Juhi Mittal foresees the future of data science as growing
A few other top recommendations for the data science field comes from Juhi Mittal, an ex applied scientist at Amazon who is currently working as a Quantitative Researcher at J.P. Morgan. She has great experience working with companies like Google, and her in-depth knowledge in the field of artificial intelligence. She loved the classes on probability and statistics classes, which made her inclined towards the world of data. She further took multiple courses on artificial intelligence and machine learning and gained good exposure.

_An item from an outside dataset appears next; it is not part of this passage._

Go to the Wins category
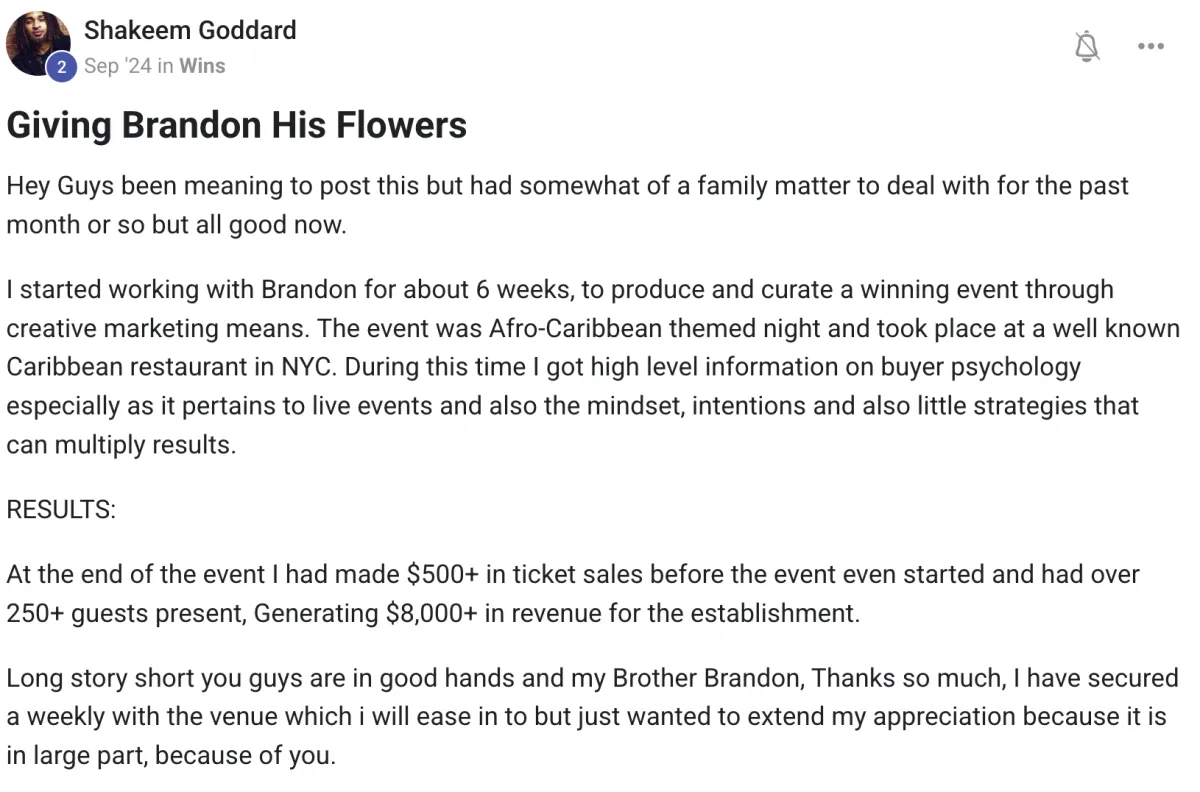This screenshot has height=792, width=1200. tap(202, 66)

One of the best pieces of advice she gives in her interview in AI Time Journal is that patience is the key to becoming a data scientist. She also explains that modelling is only one part of the data scientist job, instead, it’s important to follow proper machine learning pipelines and workflow that help in creating scalable ML models. Juhi highlights the fact on how getting real-time data and information is a major challenge and why the knowledge of data structure is important to order such kind of issues. With her immense experience in the industry, she explains that data science is not just a technology, but it is an art to convince the stakeholders and generate better data outcomes for them.
Three top suggestions by Juhi Mittal, include curiosity, patience, and tons of hard work to secure a career in the field of data science. According to her, the data science ocean is vast and deep and to swim well, one needs to focus on the basics which shall build a lasting foundation that will allow one to reach great heights in the field. When learning data science should remain on more and more hands-on experience, the focus helps build the skills and expertise. Her practical experience and industry knowledge predicts that the future will comprise tons of AI-based applications that will make it faster and better. You can check on Juhi’s recent interview and understand how data is growing.
The Future of Data Science
Hearing from the top minds in this field, it is easily known that data science is here to stay for years. There is an immense amount of development in the field of natural language processing, computer vision, deep learning, and other areas of artificial intelligence that will make use of data in different ways. To build a career in the field, one needs to have a lot of patience (as it’s a long process), curiosity (understand the ‘why’ of everything), and tons of hard work and practice.
The chairman of LinkedIn, Jeff Weiner quotes that “Data really powers everything that we do.” Data is powerful and with the growth in technology, the intensity of data is growing. It is important to understand the power of data and how it can be useful to generate better outcomes.